> AUFGABEN:
A - Nenne alle Zahlenangaben, die im Fließtext unter der Überschrift des Textes über die Great Green Wall stehen, in der Reihenfolge ihres Auftretens.
B - Prüfe anhand des Textes über die Great Green Wall, ob die folgenden Aussagen zutreffen, und antworte jeweils mit Ja oder Nein samt dem wörtlichen Beleg: (i) In der Kernzone sind bisher 4 Millionen Hektar wiederbegrünt. (ii) Die Temperatur in der Sahelzone steigt doppelt so schnell wie das globale Mittel. (iii) Mehr als die Hälfte der bisherigen Anpflanzungen überlebt.
C - Setze den Text über die Great Green Wall nach seinem letzten Satz fort.

> SEITE:
○ ○ ○
4 % der GGW stehen – umdenken und Ärmel hoch
Bis heute sind 4 Millionen Hektar der Great Green Wall in der Kernzone wiederbegrünt. Das sind gerade einmal 4 %. Die Mauer wächst viel zu langsam, um die Sahara aufzuhalten. Neben den Konflikten und den in der Sahelzone krassen Auswirkungen des Klimawandels – die Temperatur steigt 1,5 x schneller als der Anstieg des globalen Mittels – liegt die Überlebensrate der bereits geleisteten Anpflanzungen nur bei 40 %. Die Pflanzen werden oftmals nicht gepflegt und gehen ein.
○ ○ ○
> ZEILEN:
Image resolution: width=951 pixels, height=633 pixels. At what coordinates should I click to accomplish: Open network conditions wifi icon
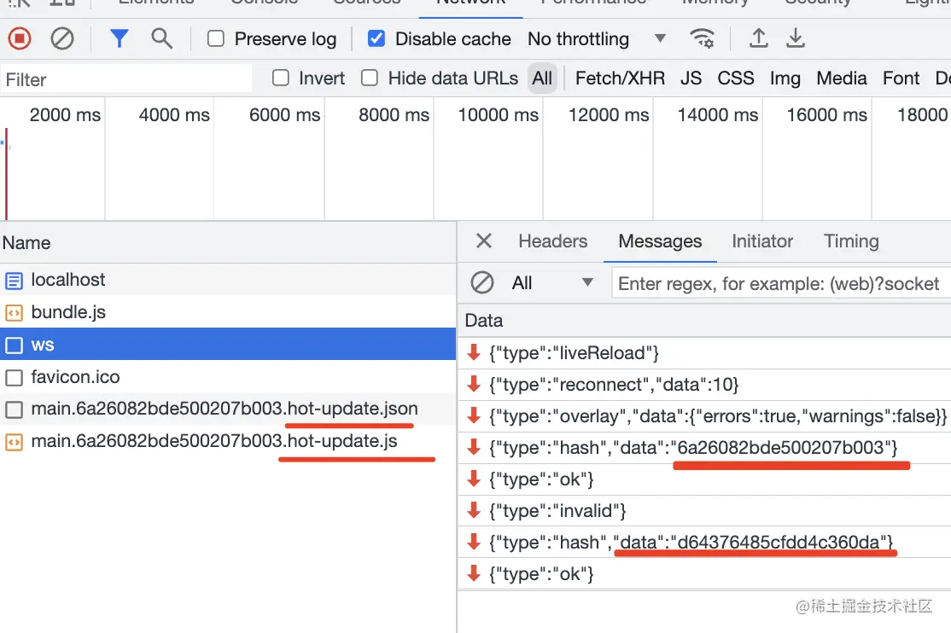pos(702,38)

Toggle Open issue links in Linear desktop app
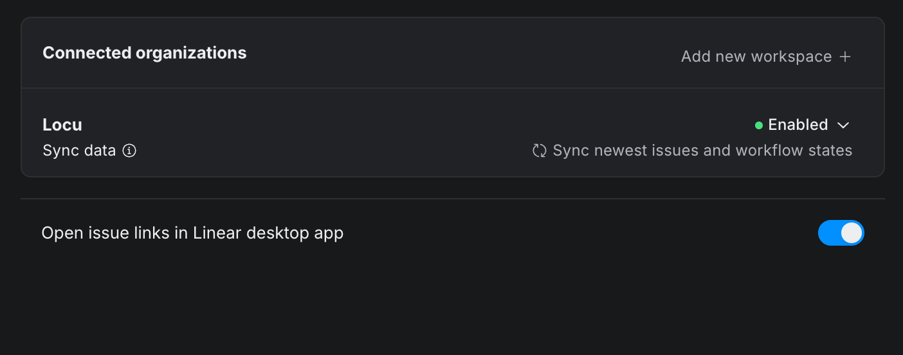point(841,233)
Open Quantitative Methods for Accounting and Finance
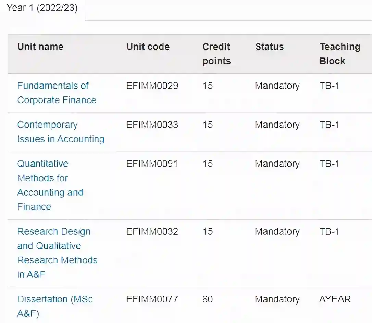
○ ○ ○
> LÖSUNGEN:
A - 4 Millionen Hektar, 4 %, 1,5 x, 40 %

B -
(i) Ja: „Bis heute sind 4 Millionen Hektar der Great Green Wall in der Kernzone wiederbegrünt.“
(ii) Nein: „die Temperatur steigt 1,5 x schneller als der Anstieg des globalen Mittels“
(iii) Nein: „liegt die Überlebensrate der bereits geleisteten Anpflanzungen nur bei 40 %“

C -
Mit Kleinbäuerinnen und Kleinbauern zum Ziel
Aus den Rückschlägen lässt sich aber ein erfolgsversprechendes Vorgehen ermitteln. Anders als bei uns, wo landwirtschaftliche Betriebe immer größer werden, wird die Sahalzone von Kleinbäuerinnen und Kleinbauern bewirtschaftet. Dabei handelt es sich um Menschen, die seit Generationen dasselbe Land pflegen. Sie verfügen über ein enormes Wissen, wie der Boden, auf dem sie leben, nachhaltig bewirtschaftet und wie selbst das trockene Wüstenland wieder begrünt werden kann. Dazu kombinieren sie die Nahrungsproduktion mit der Wiederherstellung von Wäldern (Agroforst). Zudem sind sie für ihr Land – ihre Lebensgrundlage – verantwortlich und pflegen die Setzlinge.
Daraus ergibt sich ein vielversprechender Ansatz für die Entwicklungszusammenarbeit. Der Austausch mit und die Unterstützung von Kleinbäuerinnen und -bauern wird zwar nicht zu einer lückenlosen grünen Mauer führen, aber zu einem immer dichter werden Mosaik aus grünen Oasen.
Warum ist das Projekt GGW so wichtig?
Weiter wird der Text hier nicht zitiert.